DPStyler: Dynamic PromptStyler for Source-Free Domain Generalization
Yunlong Tang, Yuxuan Wan, Lei Qi, Xin Geng
TL;DR
DPStyler tackles Source-Free Domain Generalization by operating in a large vision-language space (e.g., CLIP) and introducing two key components: a Style Generation Module that dynamically refreshes style prompts every epoch (via Random or StyleMix) and a Style Removal Module (Style-SE Net) that suppresses style information in encoder outputs using a domain-uncertainty loss. To stabilize reliance on text prompts, it employs a Model Ensemble across multiple initial templates during training and inference. The method optimizes a joint objective $L_{total}=L_U+L_C$ with ArcFace-based classification, while keeping the CLIP encoders frozen, and it demonstrates state-of-the-art results on PACS, VLCS, OfficeHome, and DomainNet with reduced training resources compared to PromptStyler. DPStyler further confirms the benefit of style refresh and shows that removing style information improves domain-invariant features, yielding robust performance under both stylized and non-stylized shifts. Overall, the approach offers a practical, one-stage solution for SFDG that leverages prompt-driven style augmentation and explicit style-removal to enhance generalization in real-world settings.
Abstract
Source-Free Domain Generalization (SFDG) aims to develop a model that works for unseen target domains without relying on any source domain. Research in SFDG primarily bulids upon the existing knowledge of large-scale vision-language models and utilizes the pre-trained model's joint vision-language space to simulate style transfer across domains, thus eliminating the dependency on source domain images. However, how to efficiently simulate rich and diverse styles using text prompts, and how to extract domain-invariant information useful for classification from features that contain both semantic and style information after the encoder, are directions that merit improvement. In this paper, we introduce Dynamic PromptStyler (DPStyler), comprising Style Generation and Style Removal modules to address these issues.
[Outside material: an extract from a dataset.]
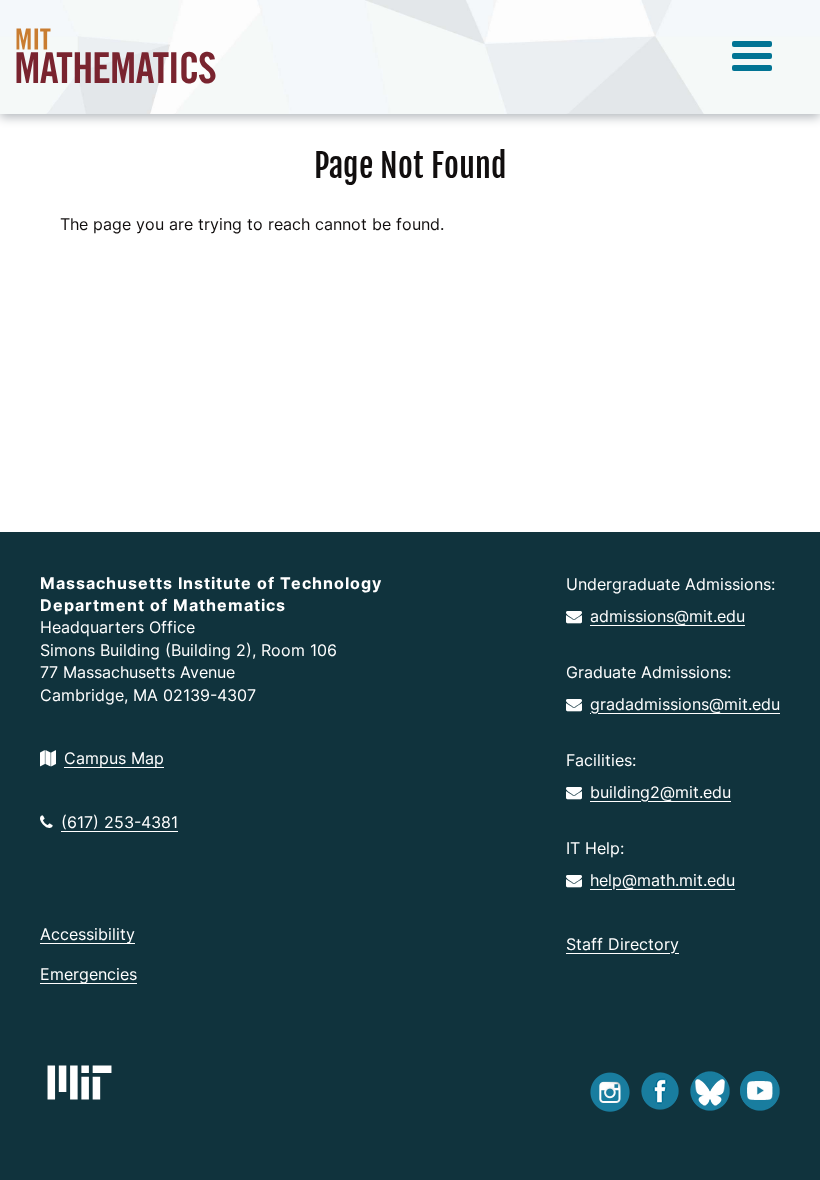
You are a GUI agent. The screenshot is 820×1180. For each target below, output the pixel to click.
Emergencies (88, 974)
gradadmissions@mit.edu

The Style Generation module refreshes all styles at every training epoch, while the Style Removal module eliminates variations in the encoder's output features caused by input styles. Moreover, since the Style Generation module, responsible for generating style word vectors using random sampling or style mixing, makes the model sensitive to input text prompts, we introduce a model ensemble method to mitigate this sensitivity. Extensive experiments demonstrate that our framework outperforms state-of-the-art methods on benchmark datasets.